Obese individuals suffer an increased risk of cancer, and an increase in cancer mortality compared to non-obese Americans. Now a large population-based study confirms that cancer incidence drops dramatically after metabolic surgery.
Numerous cohort studies have shown metabolic surgery decreases cancer risk. A previous large-scale prospectively matched 10-year surgical intervention trial identified that patients undergoing bariatric surgery had a significantly reduced risk of developing cancer (HR 0.67; 95% CI 0.53–0.85; p = 0.0009). The Swedish Obese Subjects study reinforced those findings. But the recent Wiggins meta-analysis paper involving over 635,000 patients represents the most conclusive analysis using population-based cohort studies. Among individual cancer types, breast cancer reduction was significant and pronounced as depicted below.
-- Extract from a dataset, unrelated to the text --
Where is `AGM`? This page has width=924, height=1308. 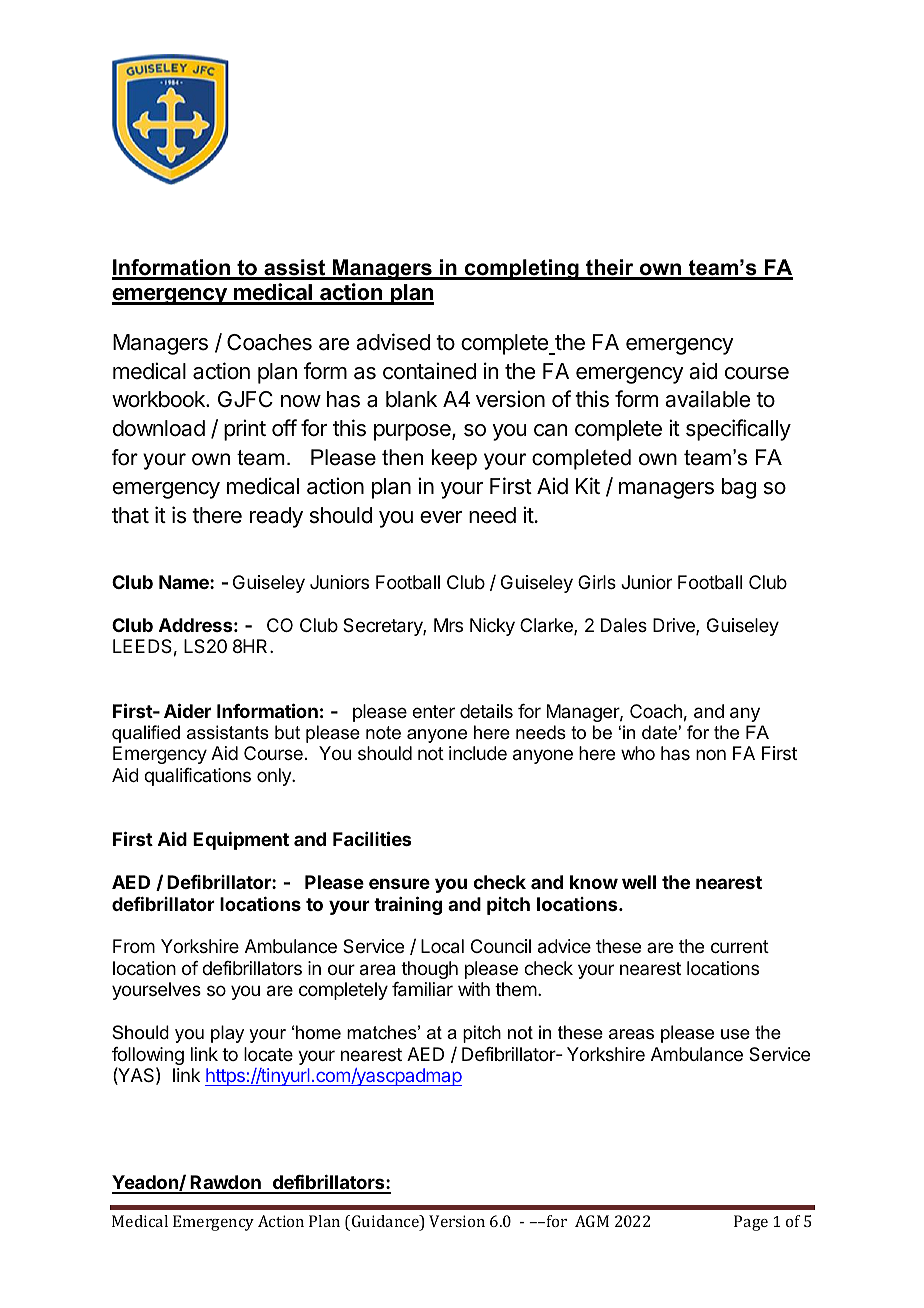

Obesity-related cancer is often defined as cancer of the breast, prostate, colorectum, endometrium, ovary, kidney, esophagus (adenocarcinoma only), liver, pancreas, gallbladder, non-Hodgkin lymphoma, leukemia, and thyroid. There is cohort data supporting this list but cohort, mechanism, and now population studies demonstrate breast cancer reduction from metabolic surgery and aggregate all cancer.
The mechanisms responsible for the reduction in cancer incidence associated with bariatric surgery are believed to be multifactoral. This effect is believed to be related to reduced systemic inflammation and oxidative stress, as well as the influence of surgery upon insulin resistance, sex steroids, gut hormones, and adipokines.
Metabolic surgery today consists of a 45-minute procedure with 4 Band-aids that is safer than Caesarian section and most routine operations, and it is safer than pharmaceutical management of type 2 diabetes in several large cohort papers.
References:
Sjöström, L., Gummesson, A., Sjöström, C.D., Narbro, K., Peltonen, M., Wedel, H., Bengtsson, C., Bouchard, C., Carlsson, B., Dahlgren, S. and Jacobson, P., 2009. Effects of bariatric surgery on cancer incidence in obese patients in Sweden (Swedish Obese Subjects Study): a prospective, controlled intervention trial. The lancet oncology, 10(7), pp.653-662.
Wiggins, T., Antonowicz, S.S. and Markar, S.R., 2019. Cancer Risk Following Bariatric Surgery—Systematic Review and Meta-analysis of National Population-Based Cohort Studies. Obesity surgery, 29(3), pp.1031-1039.